Brazil's impeached president Dilma Rousseff has moved out of the official presidential residence for the last time on Tuesday.
President Michel Temer, her vice president turned nemesis, meanwhile arrived home from China and was expected to move into the presidential residence in the coming days.
Rousseff's departure symbolically marks the end of an era of 13 years in power for the leftist Workers' Party.
Surrounded by a some 100 supporters, former ministers and lawmakers, Rousseff stepped out of the Alvorada Palace and into the blazing Brasilia sunshine.
Leaving the grounds, she got out of her car to greet supporters, who had scattered red and yellow flower petals at the entrance.
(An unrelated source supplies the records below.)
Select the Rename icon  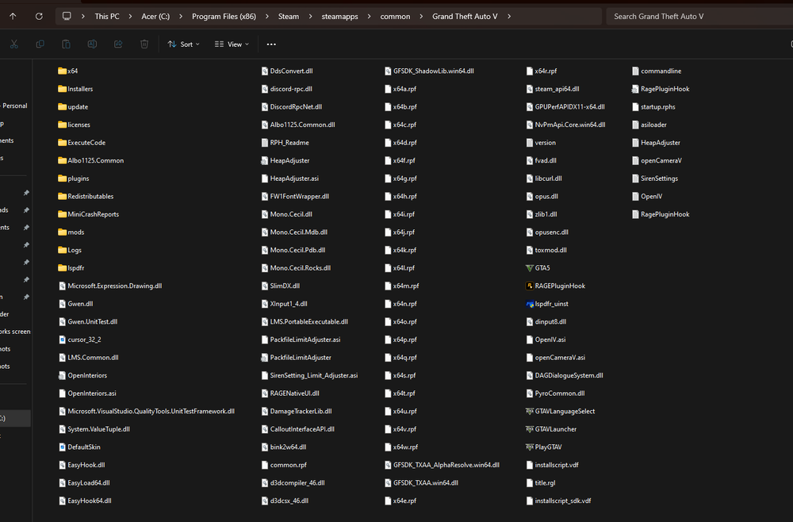(x=92, y=44)
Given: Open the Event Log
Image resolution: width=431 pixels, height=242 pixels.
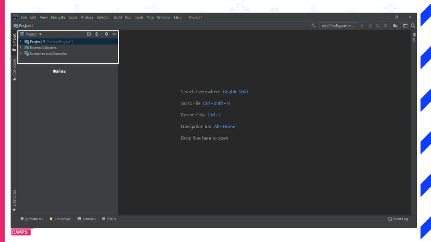Looking at the screenshot, I should [x=398, y=219].
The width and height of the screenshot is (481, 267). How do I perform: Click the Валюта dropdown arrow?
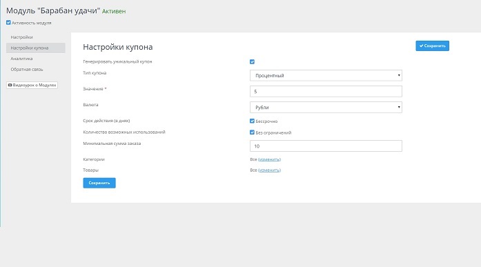pos(399,108)
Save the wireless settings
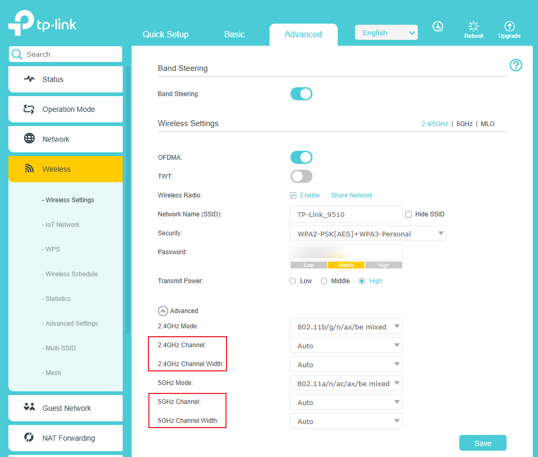 [x=482, y=443]
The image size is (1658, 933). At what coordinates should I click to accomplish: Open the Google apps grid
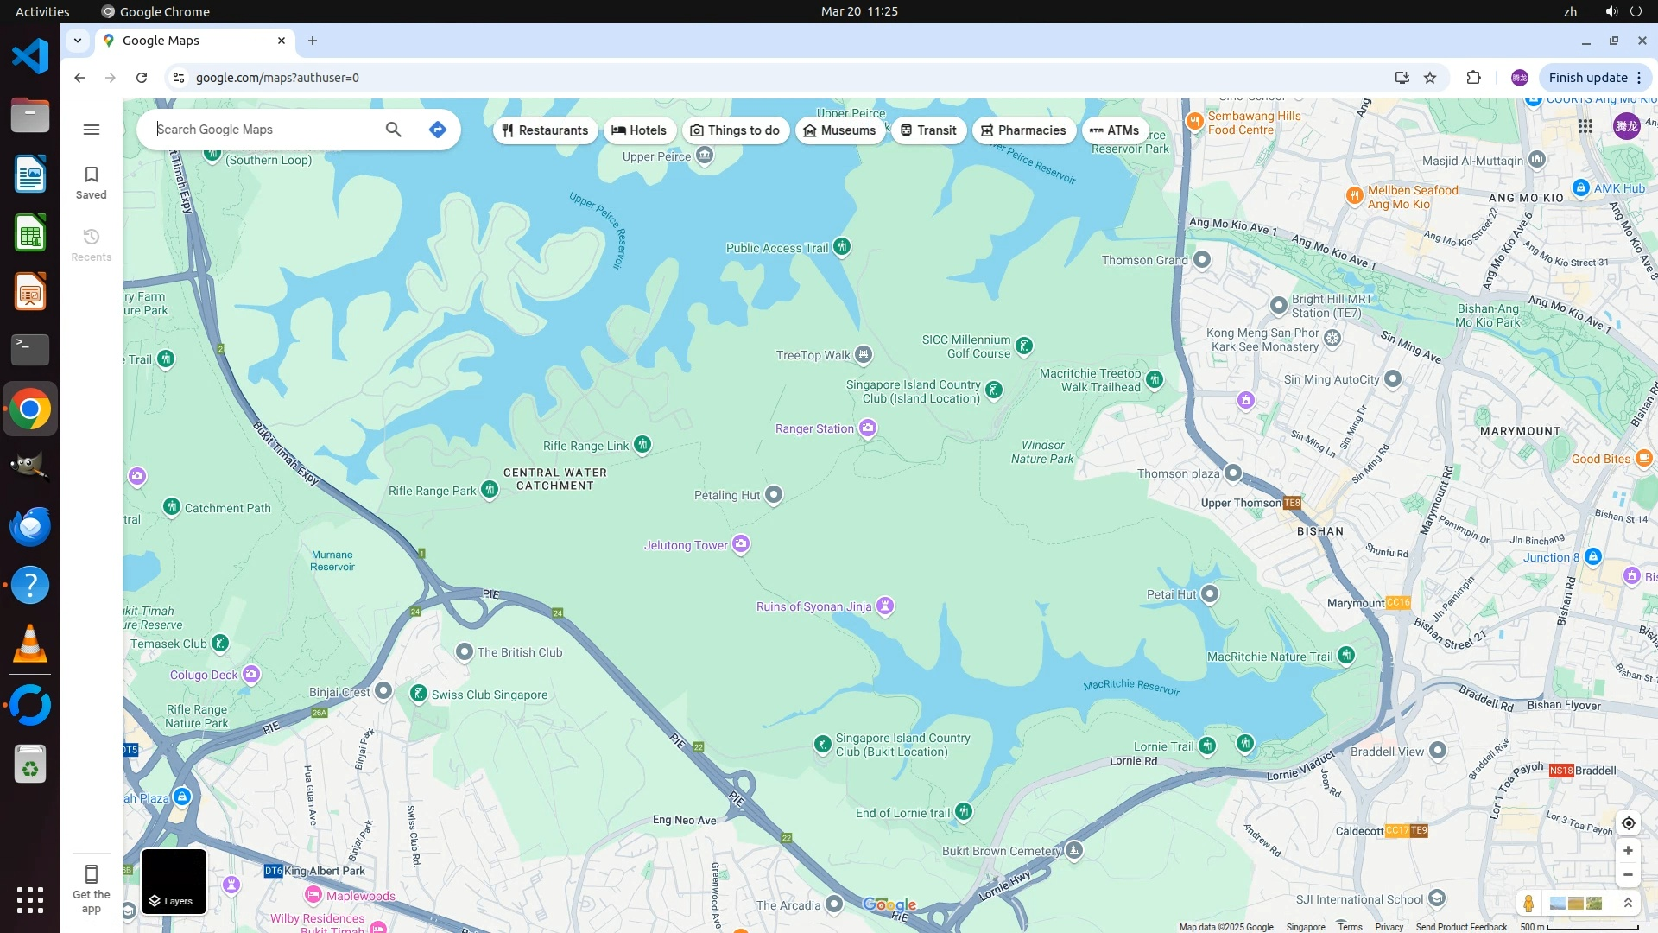coord(1585,127)
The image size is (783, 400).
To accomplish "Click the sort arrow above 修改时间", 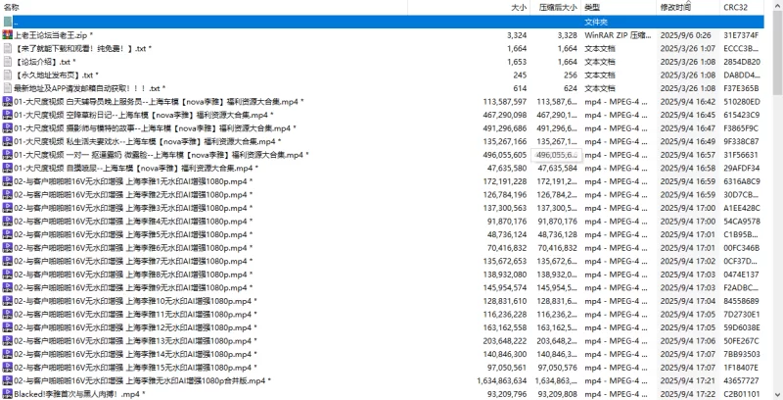I will 688,3.
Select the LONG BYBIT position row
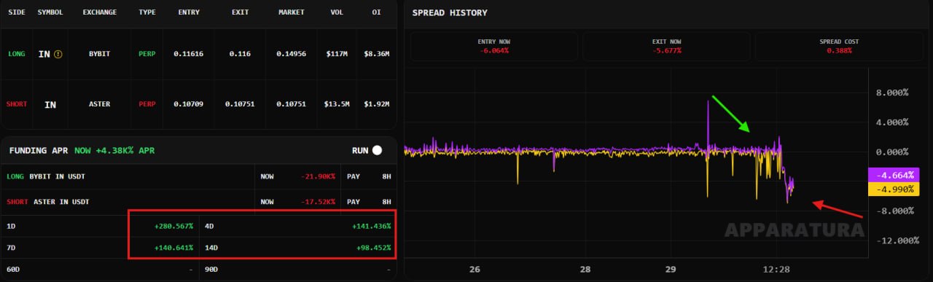This screenshot has width=933, height=282. [198, 54]
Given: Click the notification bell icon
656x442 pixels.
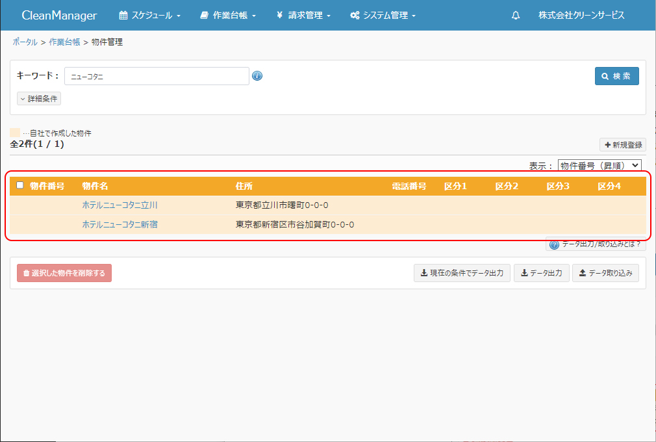Looking at the screenshot, I should click(x=516, y=16).

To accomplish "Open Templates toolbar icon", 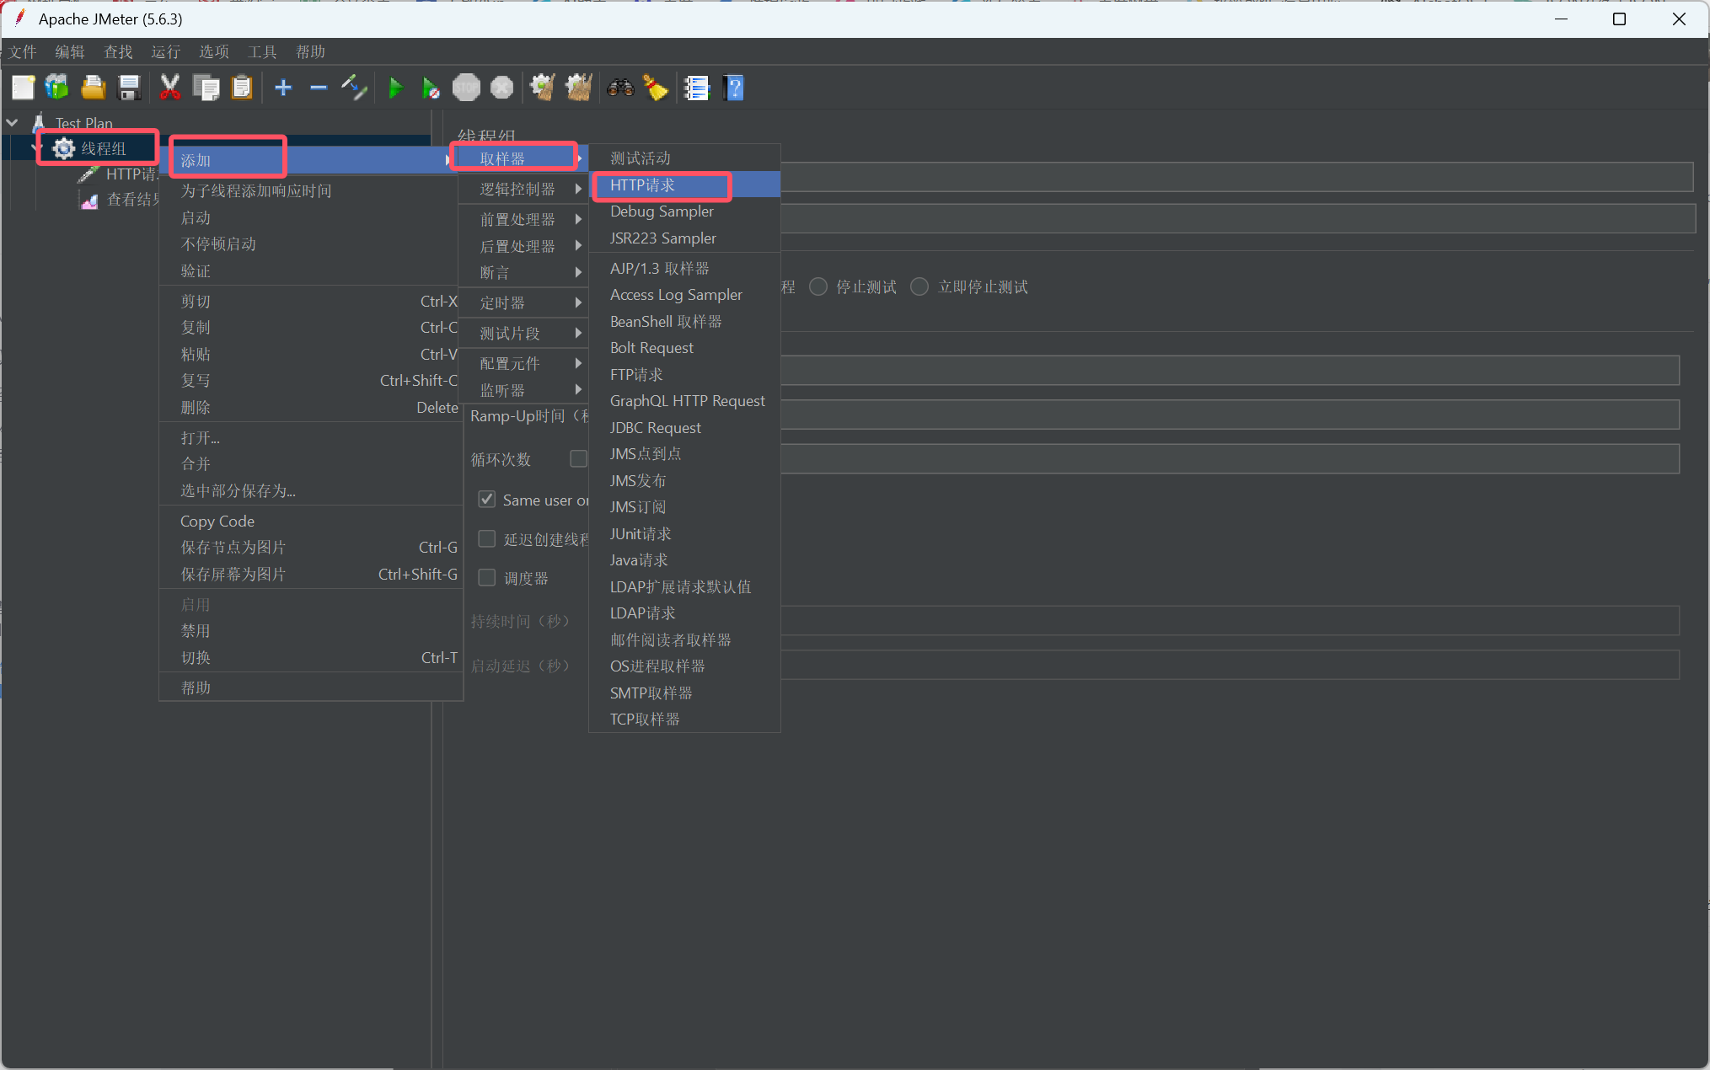I will click(57, 88).
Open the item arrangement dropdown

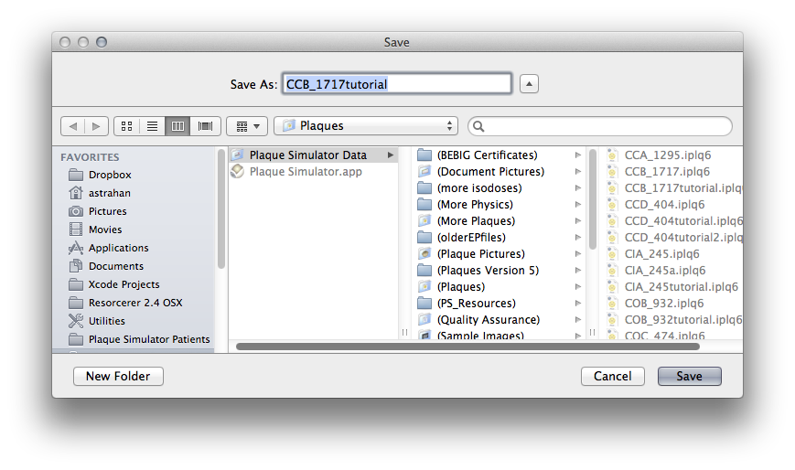coord(246,126)
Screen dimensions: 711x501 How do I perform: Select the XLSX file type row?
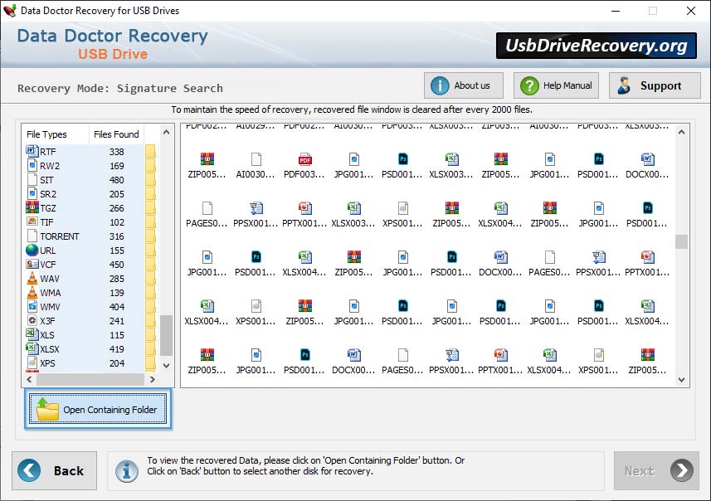(x=90, y=349)
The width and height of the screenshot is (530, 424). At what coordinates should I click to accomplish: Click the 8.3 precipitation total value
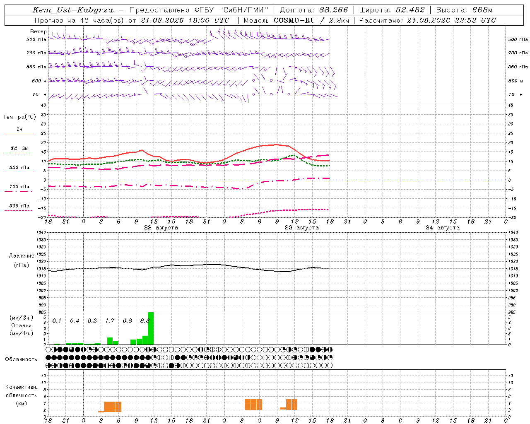[x=145, y=320]
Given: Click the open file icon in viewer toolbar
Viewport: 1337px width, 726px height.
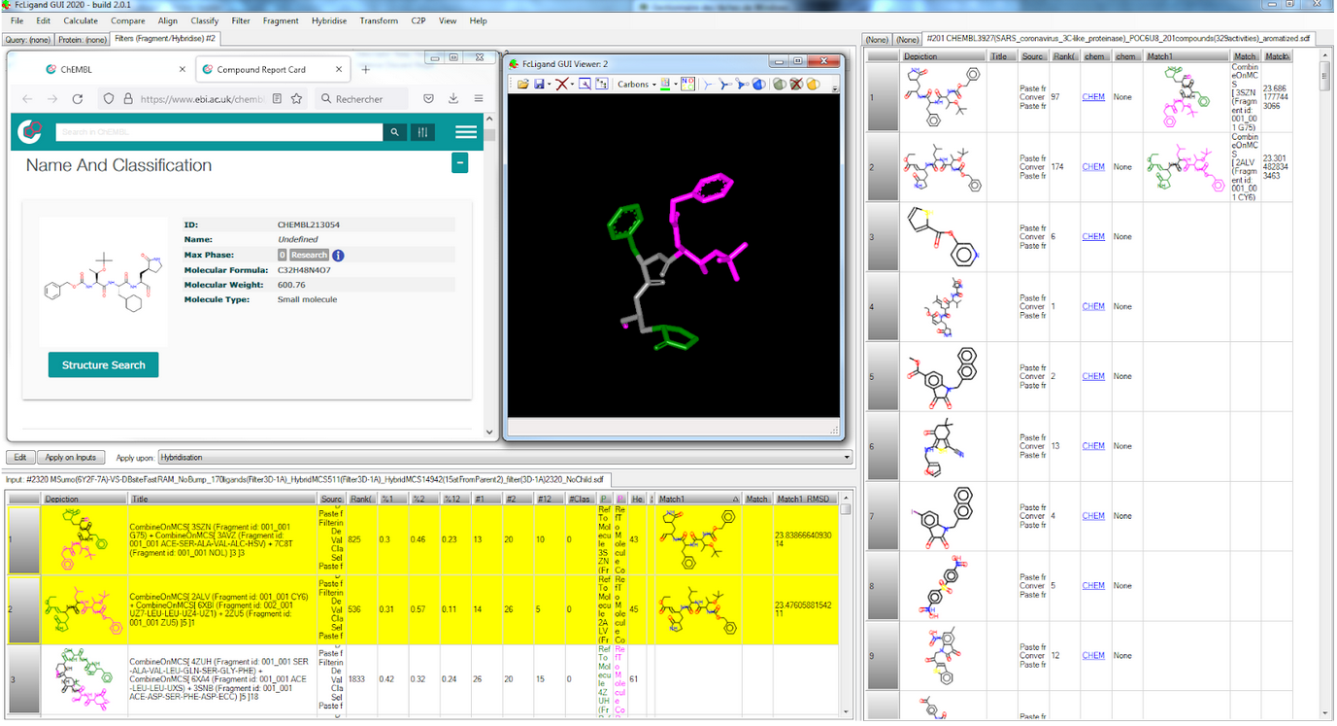Looking at the screenshot, I should tap(522, 85).
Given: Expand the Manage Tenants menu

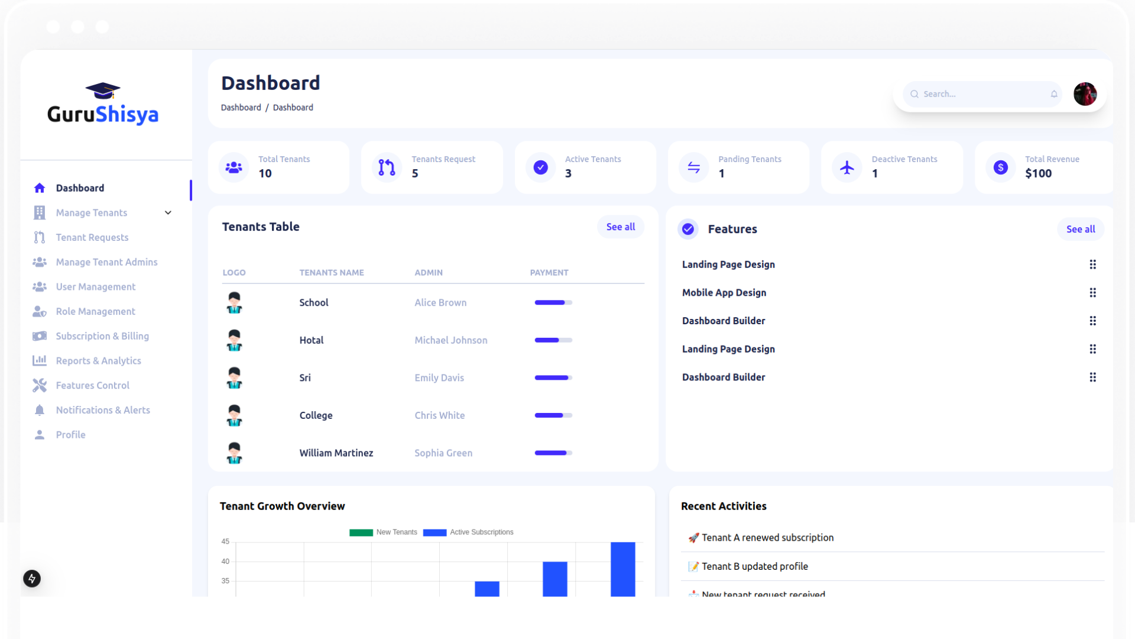Looking at the screenshot, I should pos(168,212).
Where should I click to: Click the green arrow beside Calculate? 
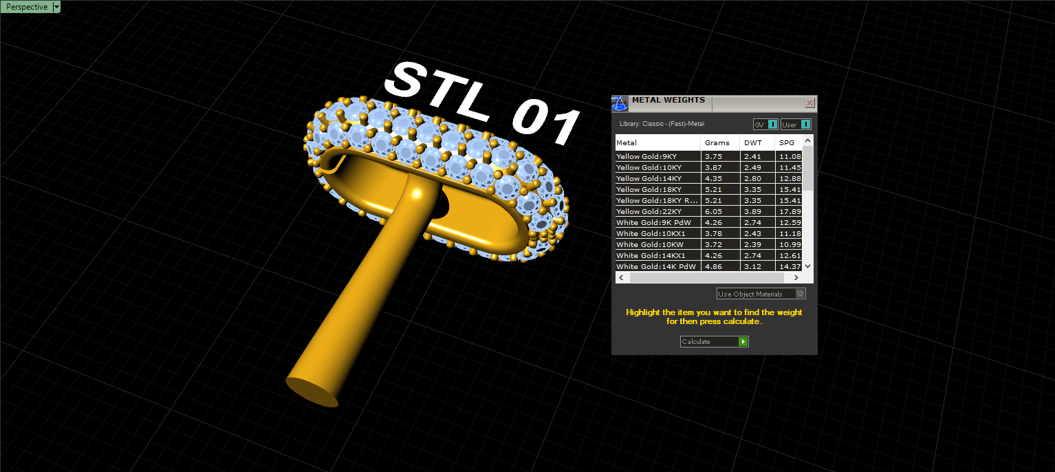pos(743,342)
"I'm very sad, very sad, feeling like the country will be left a bit orphaned," said one supporter, 56-year-old retiree Cecilia Monteiro.
Rousseff, 68, then boarded an air force plane to the southern city of Porto Alegre, her adopted hometown, where more supporters were waiting.
Last week, Rousseff was stripped of the presidency after a nine-month impeachment battle. She was the first woman to be president of Brazil.
The Senate convicted her on charges of fudging the government's budget by taking unauthorized state loans. Unofficially, she was also taking the blame for a deep recession, friction with Congress and a massive corruption scandal that tainted much of the political establishment.
Rousseff called the impeachment process a "modern coup" that was aimed at protecting the interests of the country's economic elite.
Temer, a center-right political insider who broke his awkward alliance with Rousseff in March, has vowed to pass reforms to get the formerly booming economy back on track.
On Tuesday, however, Temer scrabbled to distance itself from a multibillion-dollar corruption scandal that broke less than a week after he took office, involving fraud in the country's largest pension funds.
With the country already reeling from a sprawling bribery and kickback scandal at state oil company Petrobras, the new corruption case could hamper the conservative Temer's efforts to restore credibility and turn the page on the leftist government of impeached President DilmaRousseff.
He will serve out the rest of Rousseff's term until elections in 2018.